Se ouvirmos “Tangk” do início ao fim, munidos com uma hipotética balança medidora de sons, mais da metade do álbum pende para o lado das canções mais lentas e contemplativas. O maior exemplo disso é a bela “A Gospel”, uma canção que lembra os primeiros momentos do Coldplay, ainda independente e triste, devidamente depurado de qualquer afetação.

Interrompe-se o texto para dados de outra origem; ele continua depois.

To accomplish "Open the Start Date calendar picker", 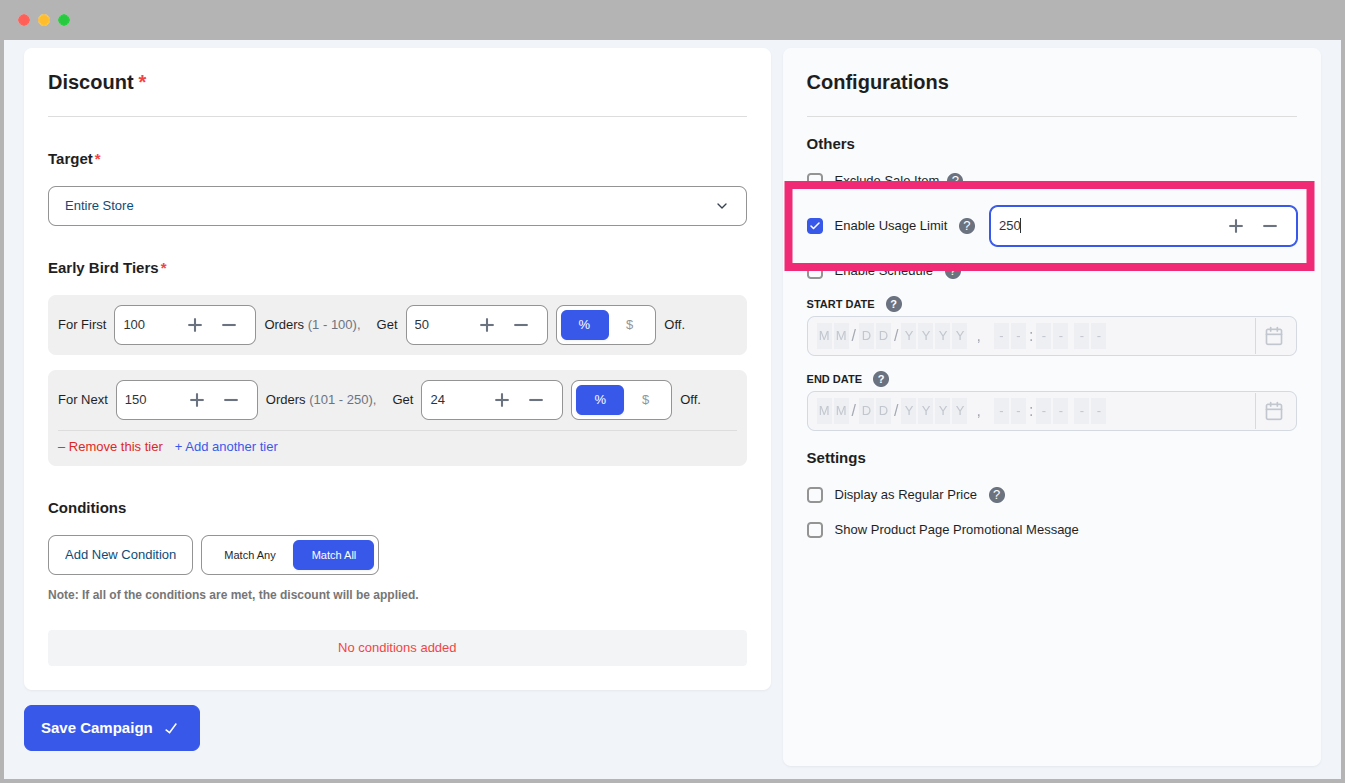I will pos(1274,336).
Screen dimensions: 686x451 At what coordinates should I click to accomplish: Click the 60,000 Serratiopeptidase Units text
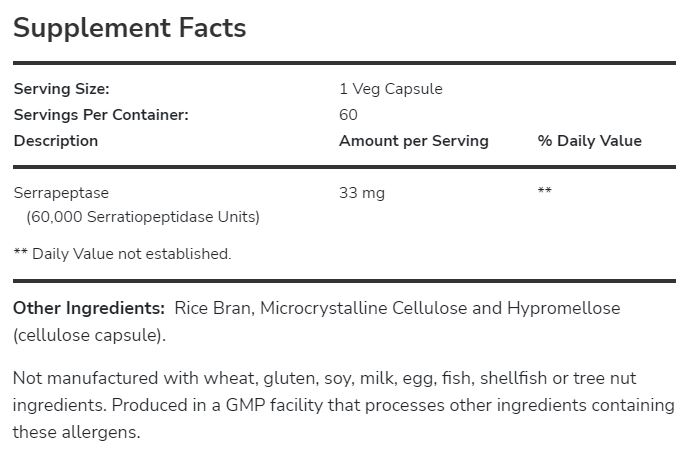pyautogui.click(x=143, y=216)
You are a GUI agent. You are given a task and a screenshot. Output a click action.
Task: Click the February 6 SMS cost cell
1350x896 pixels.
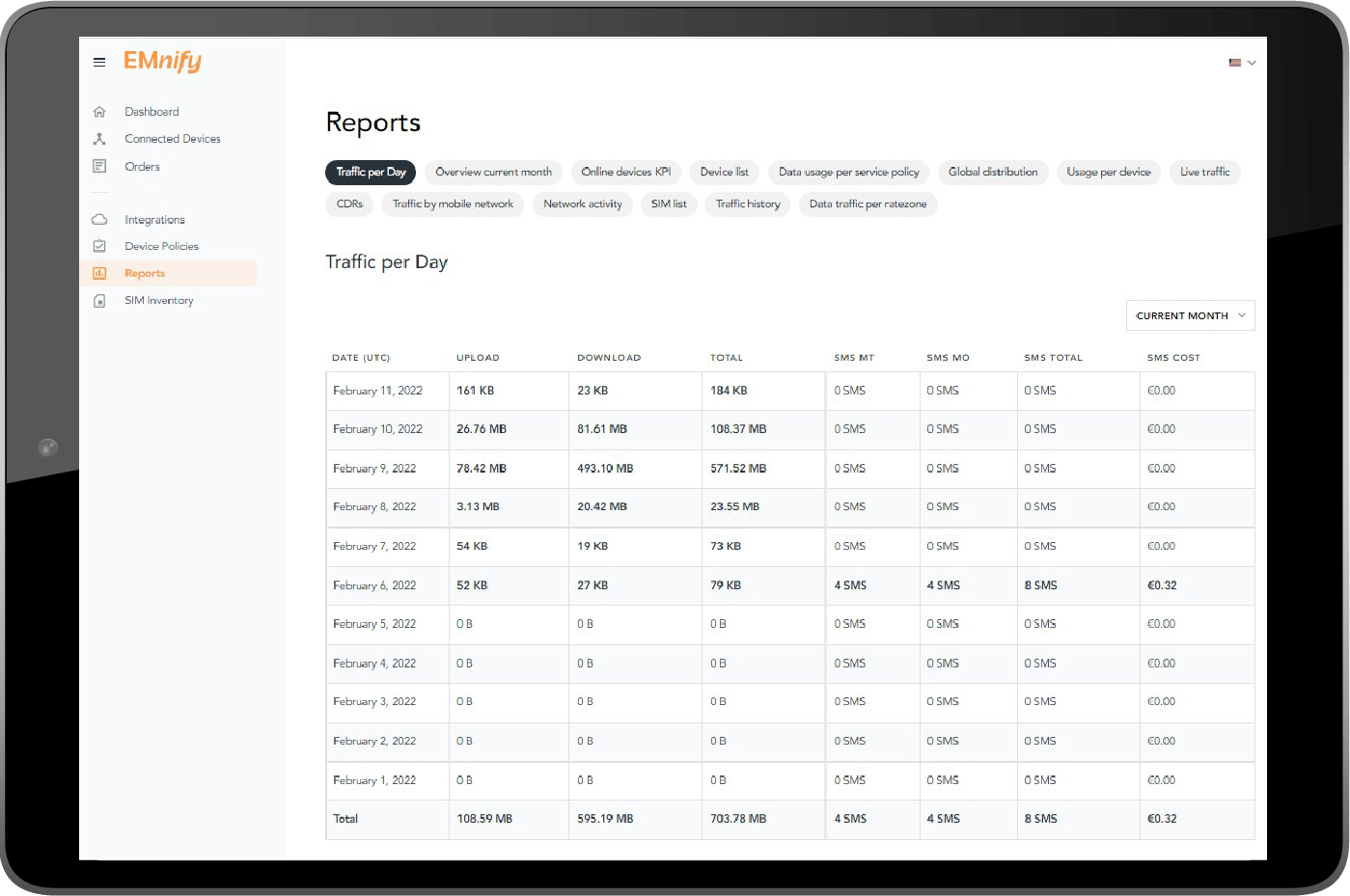pos(1163,585)
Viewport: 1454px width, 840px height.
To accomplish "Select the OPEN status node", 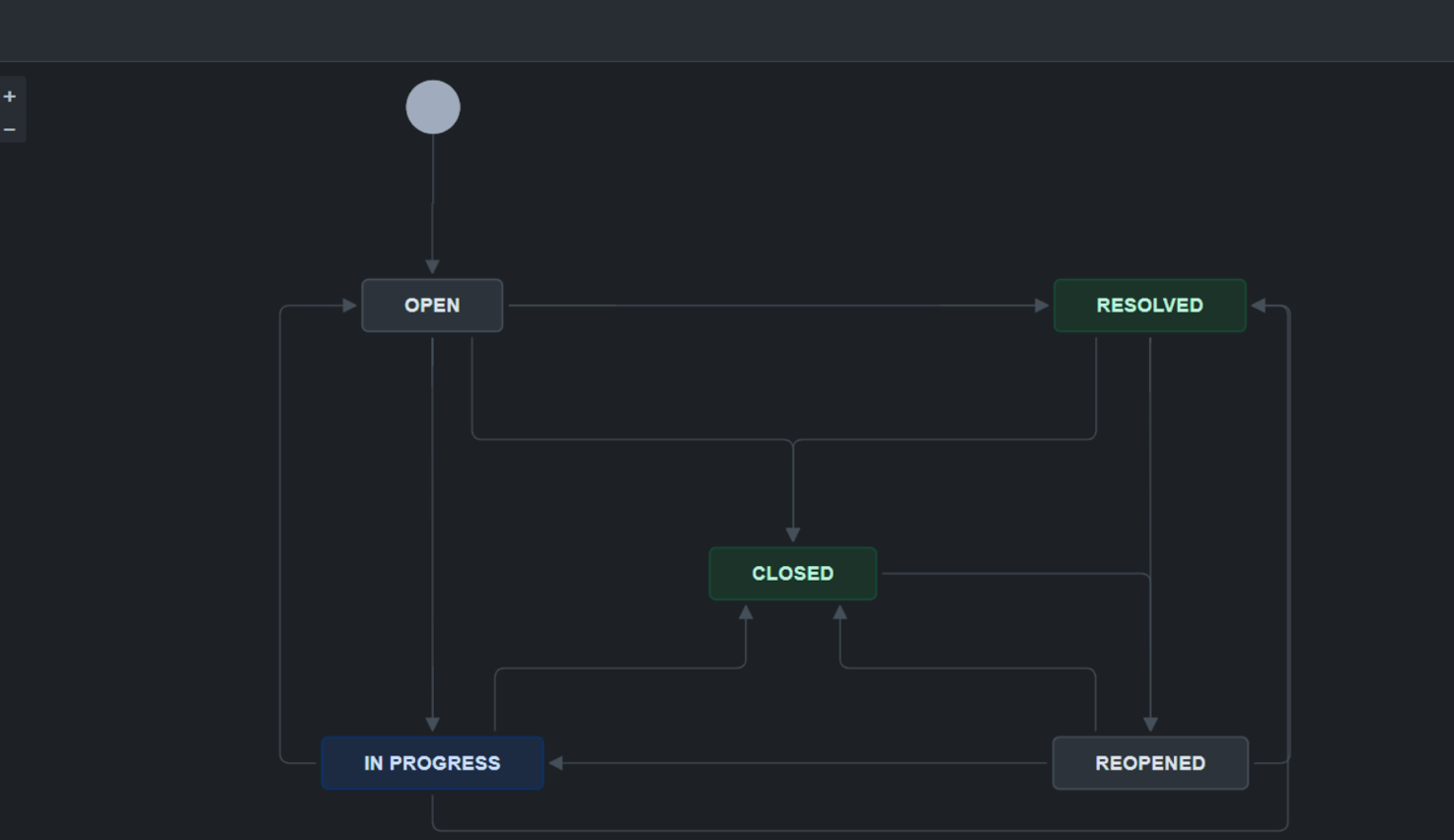I will coord(432,305).
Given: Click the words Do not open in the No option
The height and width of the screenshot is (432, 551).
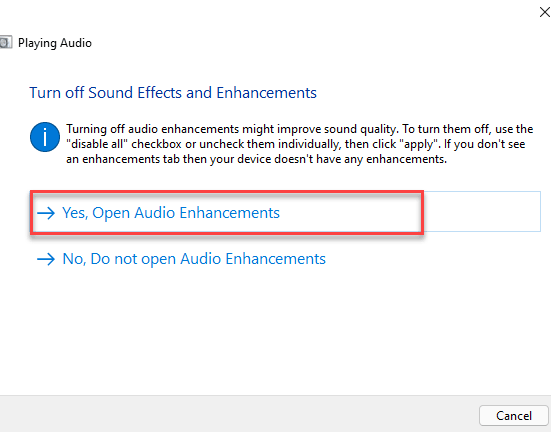Looking at the screenshot, I should point(133,259).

Tem cordas, pianos, arranjo cuidadosamente pensado e executado, mostrando uma faceta ainda não revelada do Idles. Mas isso soa relevante, sob o ponto de vista da mudança? Não sei. Assim como ela, “Monolith”, a canção de encerramento, soa soturna e estranha, ainda que esta não seja tão amistosa e bela quanto a anterior. “Gratitude” também soa diferente, mas, especialmente por um arranjo meio “roda presa”, que não evolui como deveria.

 

Há momentos de perda absoluta de tempo, caso de “POP POP POP”, canção que se pretende dançante, mas que também não avança no arranjo e fica na promessa de uma explosão de refrão ou instrumental que nunca chega. “Roy”, por sua vez, soa mais próxima do rock psicodélico sessentista, chegando a lembrar vagamente algo que o Deep Purple original, pré-“Smoke On The Water”, tavez fizesse. Mas, nem tudo é complicado em “Tangk”. Há um quarteto de faixas que oferecem felicidade e familiaridade para o fã mais antigo. O single “Gift Horse”, que tem um “fuck the king” no refrão, é bacana, ainda que soe meio tolo em tempos como os atuais. “Dancer”, que tem colaboração do LCD Soundsystem, é um racha-assoalho irresistível, no qual coexistem timbres de baixo do New Order, punk garageiro eletrônico do início dos anos 2000 e uma letra cantada com sotaque caricato, tudo no lugar certo. E a grande faixa do álbum, “Hall & Oates”, uma porrada de menos de dois minutos e meio, feita para a dança descerebrada, como convém em casos assim.

 

“Tangk” é mais um disco de transição sonora na carreira do Idles. Pessoalmente falando, prefiro a banda incendiando o palco com porradas dançantes e barulhentas, mas, caso enveredem por um momento mais contemplativo – que já chegou – é preciso um pouco mais de afinco e fluidez. De qualquer maneira, o grupo tem crédito de sobra.

 

 

Ouça primeiro: “A Gospel”, “Hall & Oates”, “Dancer”, “Gift Horse”

 

 

CEL

Carlos Eduardo Lima (CEL) é doutorando em História Social, jornalista especializado em cultura pop e editor-chefe da Célula Pop. Como crítico musical há mais de 20 anos, já trabalhou para o site Monkeybuzz e as revistas Rolling Stone Brasil e Rock Press. Acha que o mundo acabou no início dos anos 90, mas agora sabe que poucos e bons notaram. Ainda acredita que cacetadas da vida são essenciais para a produção da arte.